Jeśli ktoś uważa, że Słońce krąży wokół Ziemi lub że Naleziński pisał jako Kawalec, to nadaję sobie prawo, aby takich ludzi uważać za kretynów. A jeśli ktoś uważa, że nie mam prawa opisywać w sposób (co jest oczywiste) subiektywny, ale rzetelny i kulturalny, że pisarka poszydziła sobie z przysięgi i powpisywała żarciki seksistowskie i antygejowskie, to mam prawo uznać, że tacy ludzie nie powinni osądzać obywateli w sprawach o zniesławienie.
Każdy ma prawo walczyć w internecie (i w innych mediach) z głupcami i cwaniakami, tak z pseudoastronomami, jak i z pseudoprawnikami.
W marcu 1616 r. dzieło Kopernika zostało wprowadzone na indeks ksiąg zakazanych. 18 grudnia 2009 artykuły heretyka Nalezińskiego zostały uznane przez Sąd Okręgowy w Gdańsku za przestępcze, zatem – zgodnie z wyrokiem – należałoby je wykasować, niczym ongiś dzieła polskiego i italskiego astronoma.
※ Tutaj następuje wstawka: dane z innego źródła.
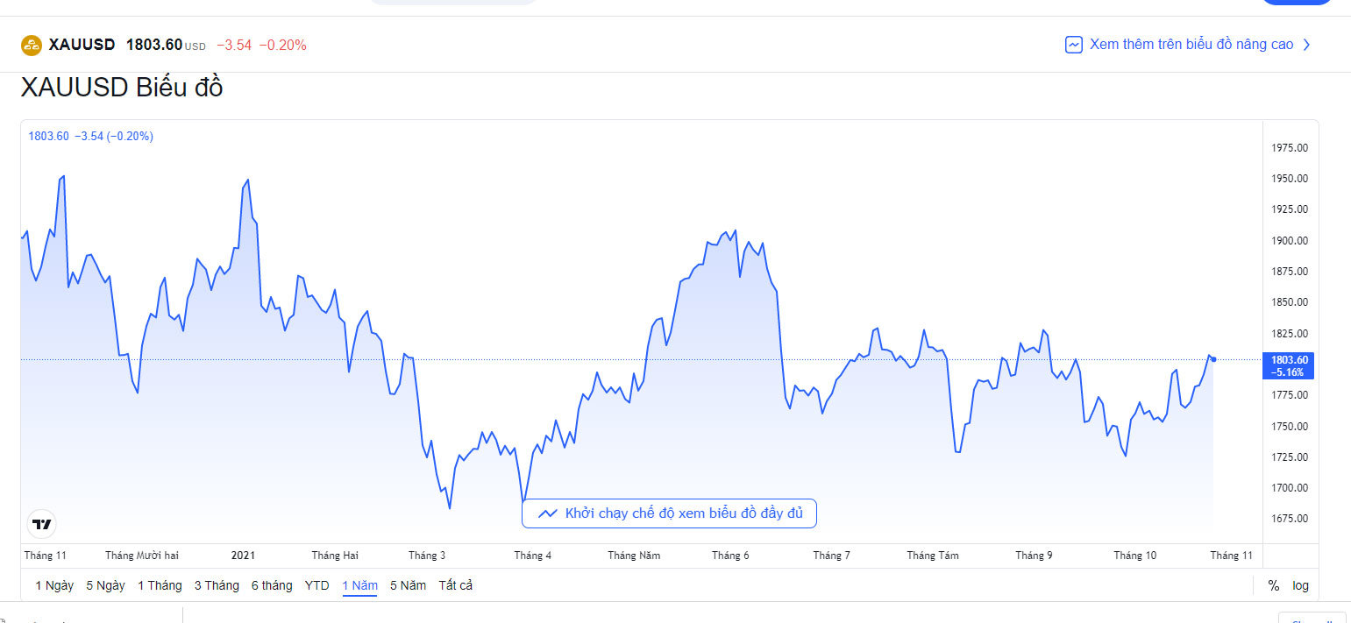1351x623 pixels.
Task: Open 'Xem thêm trên biểu đồ nâng cao' link
Action: coord(1191,45)

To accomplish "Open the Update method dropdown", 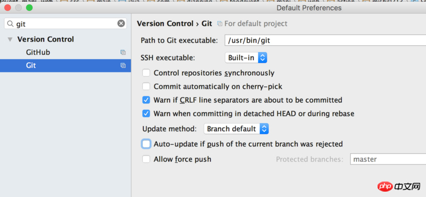I will [x=236, y=129].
Kto swoim nazwiskiem poświadczy, że istotnie, zgłoszone przez adw. Kolankiewicza moje cztery artykuły powinny być unicestwione? Kto swoim nazwiskiem poświadczy, że pisałem jako J. Kawalec? Kto swoim nazwiskiem uzna, że dowcipy zamieszczone przez p. MCh z pewnością nie są seksistowskie i antygejowskie i że pisarka nie szydziła z przysięgi studenckiej? Kto swoim nazwiskiem zaręczy, że pisarka zachowywała się wyłącznie godnie i uprzejmie na forum NaszaKlasa i że jej wypowiedzi na pewno nie trącały hipokryzją?
Od kiedy nowoczesne sądy demokratycznego państwa zajmują się ocenianiem czyjegokolwiek postrzegania? Przecież już nie mamy średniowiecza! A przy okazji Temida kompromituje się wskazaniem i skazaniem nie tego obywatela, który popełnił przestępstwa – komedia? Nie, to raczej tragifarsa!